I can't afford a week off each month.
they expect the cut to last for 6 weeks, but there's no way to really know.
my biggest concern is daughters college tuition &
i worry about taking more money out then i'm putting in..........................................so i will apply at other places today for part time work.
daughters best friend has been disowned by her family.
a couple weeks ago she had sex for the first time.
she was worried because she had some bleeding so she had daughter call me
to ask if she'd be okay.
i hugged her over the phone and reassured her. mostly i was concerned though about whether or not she used birth control. teens want to pretend they're not stupid when it comes to birth control. i was worried she'd lie about using birth control rather than appear to be irresponsible. i talked to her about the morning after pill, that she could take it if she didn't use birth control. but that there was a short window of time and she had to be open and honest. she promised she had used a condom.
a week later she calls daughter at 330 in the morning asking daughter to take her to the hospital. she's still bleeding and passing huge clots.
daughter takes her to the hospital and freaks cause her friend is passing potato sized clots, is pale, and lightheaded. she convinces her friend to call her parents.
her parents screamed at her, told her she had ruined her life, and her father told her she was not welcomed back at home or allowed to have contact with her siblings. all day yesterday her father sent to her via text messages demeaning, hateful comments.

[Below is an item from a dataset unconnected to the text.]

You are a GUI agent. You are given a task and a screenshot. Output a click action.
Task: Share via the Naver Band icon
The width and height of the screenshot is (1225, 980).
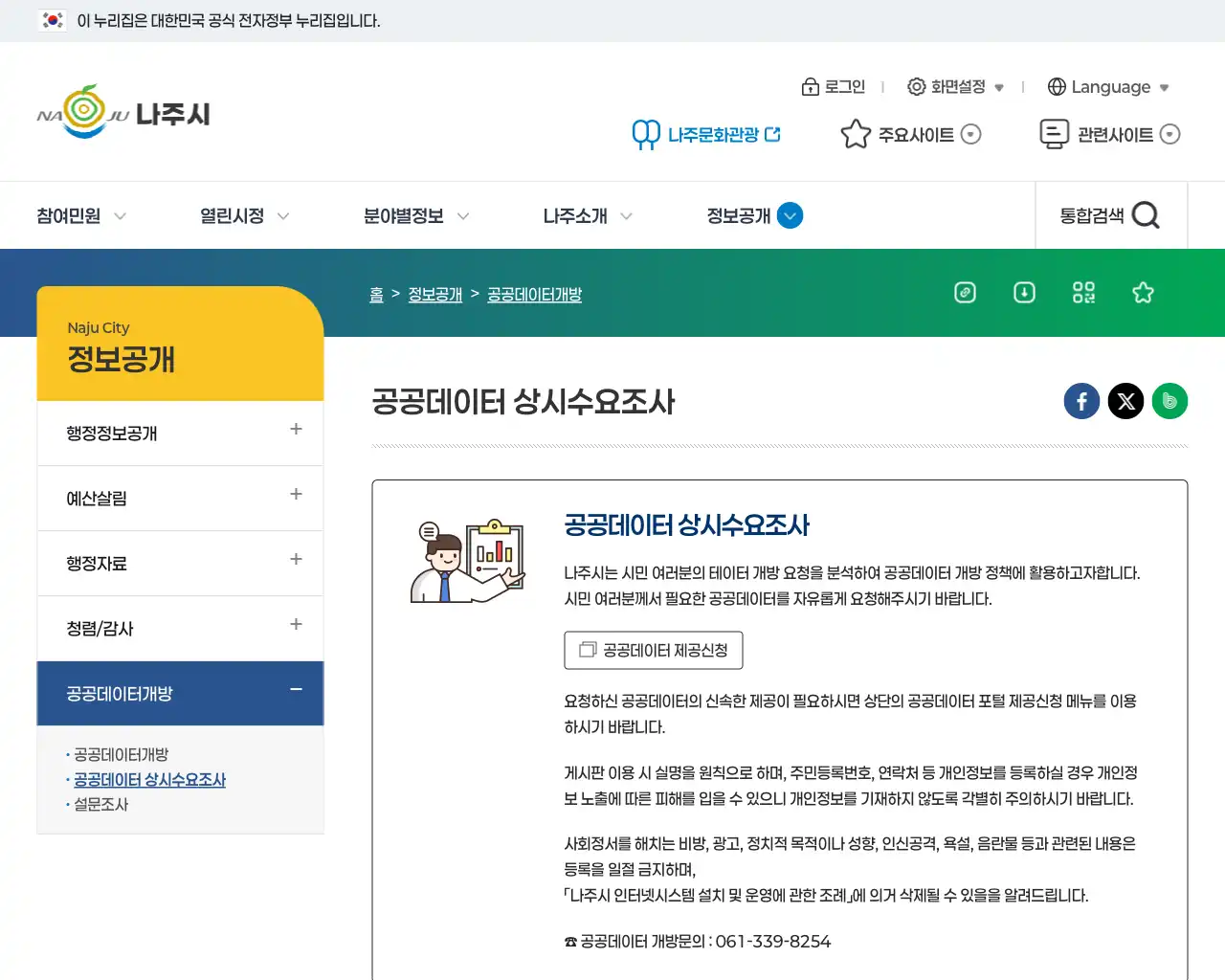(x=1169, y=401)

mind you her father is the brother to the coach that called daughter a fucking, useless, crybaby bitch. two peas in a pod........
her father hates white people. he likes to think of his self as an ex slave..he's 37 years old. give me a freaking break. so best friend also has to hide the fact that the guy she had sex with is white.
anyway........best friend has a tear to the cervix, thus the bleeding. her blood counts were ok. the hospital doctor told her to put in a tampon which would hopefully put pressure on the cervix and would stop the bleeding.
now this is a girl who graduated number one in her class with full scholarship offers to a few different universities, is going to college, doesn't drink, or party. studies, works a job, baby sat her 4 or 5 younger siblings all through high school, did all the laundry for 7 people while growing up, dealt with her fathers tantrums, watching him throw computers and knock furniture over while in a tantrum........and kept her mouth shut when her father stole 150 bucks from her scholarship money to download i-tunes to his ipod. what a dad. he was so far from perfect. but by god his daughter was going to be!
she had sex. she's 19.
i understand her fathers fears. especially considering he was a father for the first time at 17.
i don't understand his hatefulness, and thoughtlessness, and ignorance.
when you're forced to be your parents idea of perfect, you're going to fail. she tried though........and she's exhausted from trying, i think. everything she has accomplished and she feels like a failure. I feel sad for her.